Section 1: Emerging technologies will fundamentally change the nature of cyber risk
Cyberspace has rapidly become essential to the daily life of individuals, governments and businesses. Yet with this exponential increase in activity comes the ease of use and access to data for malicious purposes. Cyber attacks are increasing in number, sophistication, scope and impact. In this context, cyber security is arguably the most salient non-traditional security issue on the global agenda.
Emerging technologies such as the Internet of Things will increase the complexity of networks. Other disruptive technologies, such as unmanned aerial vehicles, additive manufacturing (such as 3-D printing), new home appliances or autonomous vehicles may also shake up established business practices and create new security threats. Cyber risks will become increasingly interconnected with other global risks.1 Much of this evolution is already apparent.

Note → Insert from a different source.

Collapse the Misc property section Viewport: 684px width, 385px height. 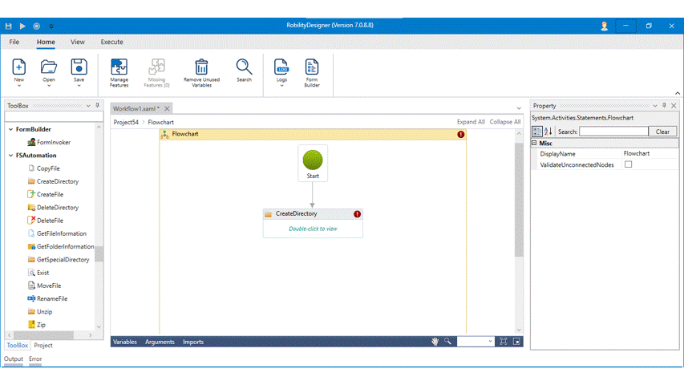click(535, 143)
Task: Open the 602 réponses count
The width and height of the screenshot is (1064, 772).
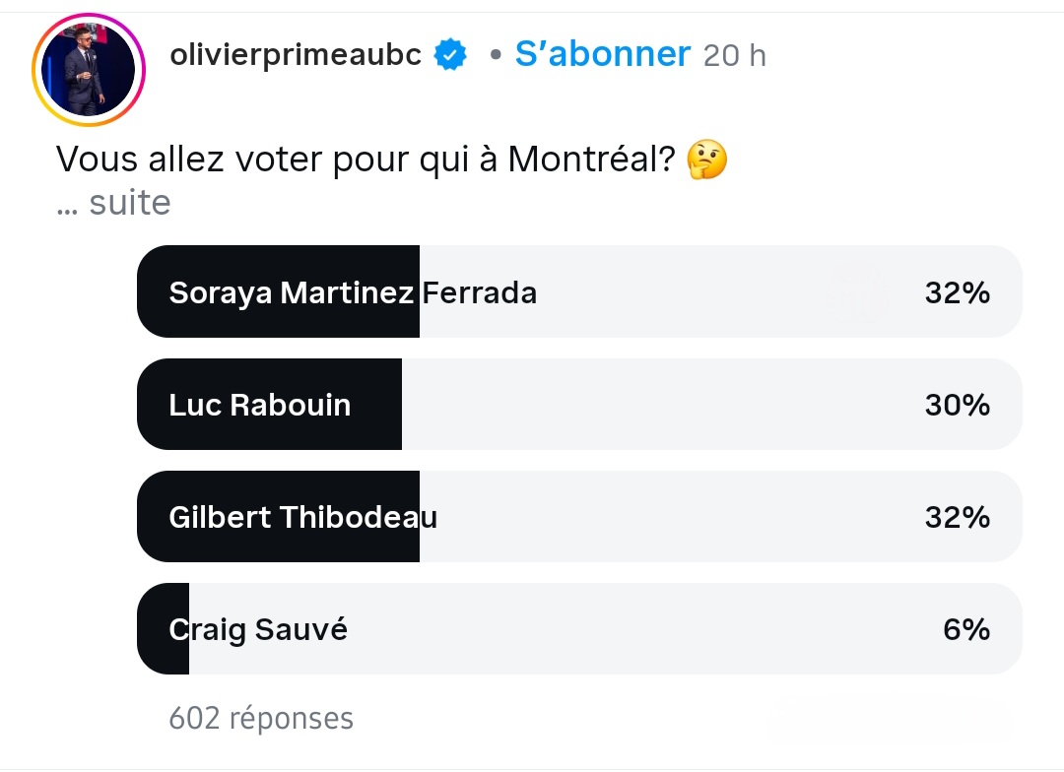Action: pos(261,719)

Companies in almost all sectors are exposed to cyber threats, with the potential for causing enormous damage in terms of reputation and physical losses, liabilities, and regulatory costs. Unchecked, growing cyber threats risk curtailing technical and economic development on a global scale.
Section 2: An inadequate global cyber governance framework
Cyber attacks respect neither state nor organizational borders. A holistic and global approach to cyber governance is therefore vital. Despite some recent progress at the international and regional levels on norms and confidence-building measures (CBMs)2, a comprehensive and functional regime of global cyber security governance is clearly lacking. In an effort to improve the situation, we undertook a detailed mapping of the rules, institutions, and procedures that form the current global cyber governance framework. This chapter summarizes the main conclusions of that work. An academic report containing this research in detail will be publicly available in the near future.
The current global cyber governance regime can be regarded as having three layers. First, there are the more technical aspects that facilitate the proper functioning of network systems. Global governance in this area is relatively effective, and is based on a multi-stakeholder model. At the other extreme of the spectrum are cyber warfare issues such as terrorism and espionage between states, or cyber attacks on critical infrastructure for political purposes. Here, effective global governance is lacking. Between these two extremes, we find the ‘gray zone’ – a sphere where the interests of industry, governments and individuals intersect. Issues addressed in this space include net neutrality, intellectual property rights, freedom of speech, non-state or criminal cyber attacks and data protection.
The ‘gray zone’ encompasses all international instruments that deal with cyber risks from a non-technical and non-military perspective. It is in this area, with its various global governance models and organizational cultures, that the international community can most effectively work to improve the current situation and facilitate the mitigation of cyber threats.
Our analysis has identified two key characteristics of global cyber governance: ideological differences and geopolitical tensions preclude strong and effective global governance institutions; and the current governance framework does not adequately reflect the global nature of cyberspace.
Section 3: Toward a new governance framework: challenges and opportunities
Given the shortfalls in global cyber governance and the urgent need for effective risk mitigation, there are a number of recommendations that should be considered. In the absence of state consensus, we believe there is a role for the private sector to actively lobby for a set of guiding principles to overlay the global cyber governance framework. That governance should be global and inclusive in nature, based on a multi-stakeholder approach and flexible enough to adapt to rapidly-evolving challenges. The private sector should also take specific steps to mitigate cyber risk and enhance general resilience in the meantime, given the lack of effective global governance. Greater information-sharing will play a key role in developing the tools to achieve this, such as a well-functioning insurance market.
For policymakers, there are a number of steps that we believe, if taken, would allow major progress toward a more effective global cyber governance framework. Recommendations include:
- Strengthen ‘fit for purpose’ global institutions, which would include creating a G20 + 20 Cyber Stability Board and taking steps to isolate these institutions from geopolitical tensions.
- Consider creating a cyber alert system, based on the model of the World Health Organization (WHO).
- Enhance public-private cooperation, including dialogue and incentives for investment in cyber security.
- Seek to increase the representation of LDCs and civil society within the global governance framework.
1 Zurich Insurance Group/Atlantic Council (2014) ‘Beyond Data Breaches: Global Interconnections of Cyber Risk,’ Risk Nexus. Available at: http://www.zurich.com/internet/main/SiteCollectionDocuments/insight/risk-nexus-april-2014-en.pdf
2 ICT for Peace, ‘Baseline Review of ICT-Related Processes and Events: Implications for International and Regional Security’, 2014, p.44.